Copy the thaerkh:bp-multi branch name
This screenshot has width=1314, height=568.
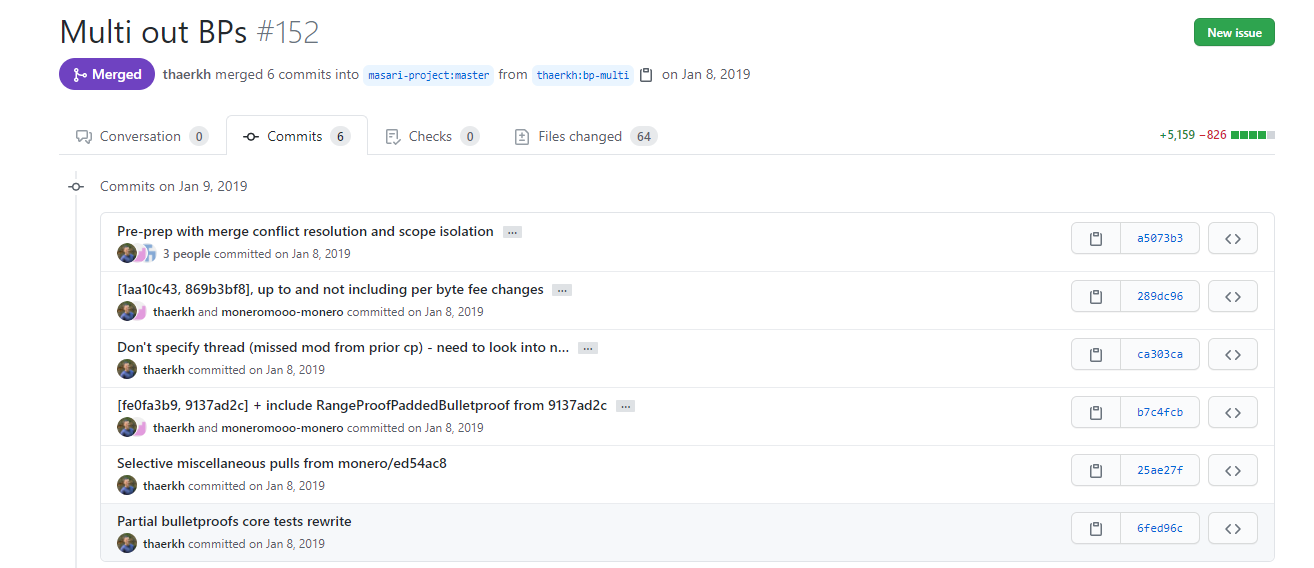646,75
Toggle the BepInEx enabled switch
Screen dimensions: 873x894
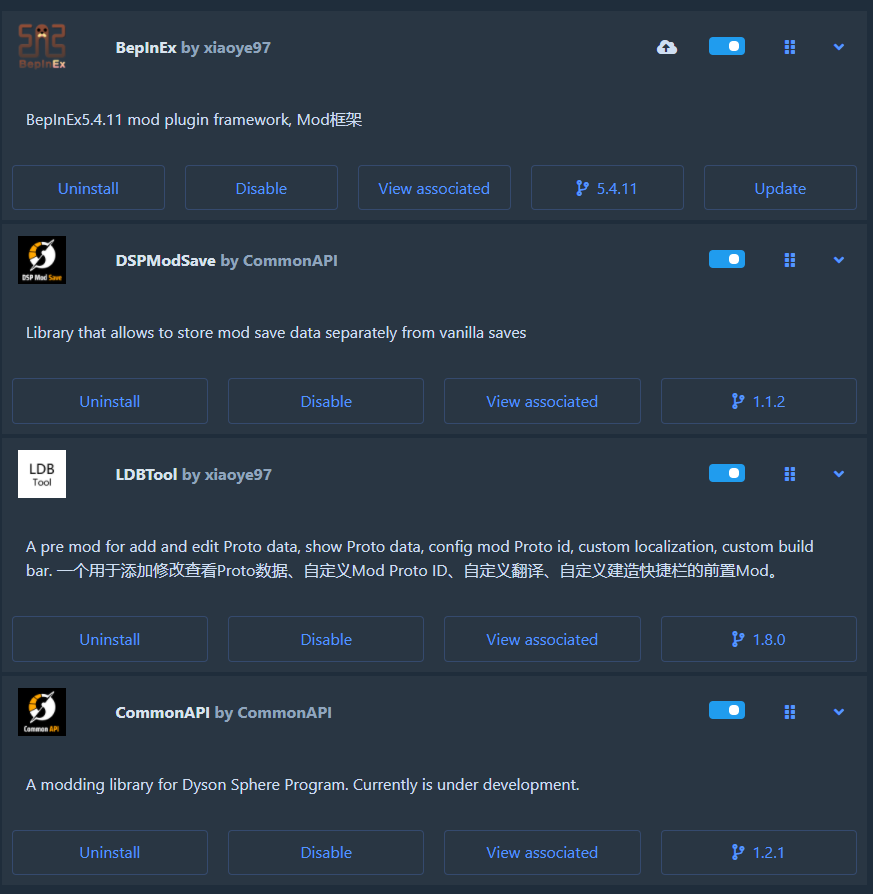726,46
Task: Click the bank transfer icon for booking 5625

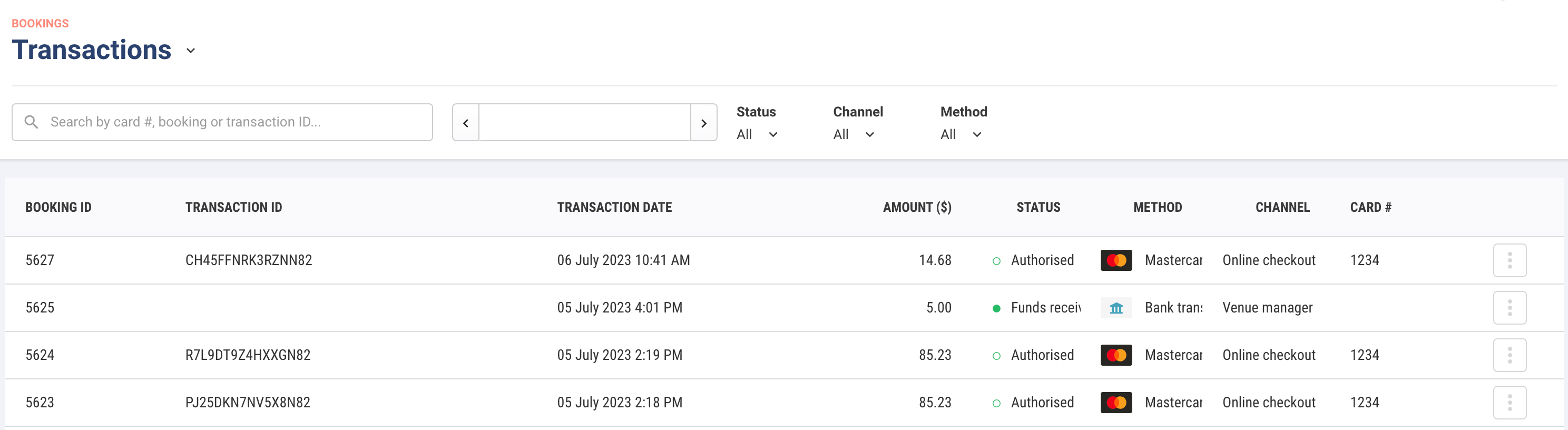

To do:
Set the pictures aside and transcribe the data above exactly.

Output below:
Copy the thaerkh:bp-multi branch name
This screenshot has width=1314, height=568.
646,75
Toggle the BepInEx enabled switch
Screen dimensions: 873x894
726,46
Task: Click the bank transfer icon for booking 5625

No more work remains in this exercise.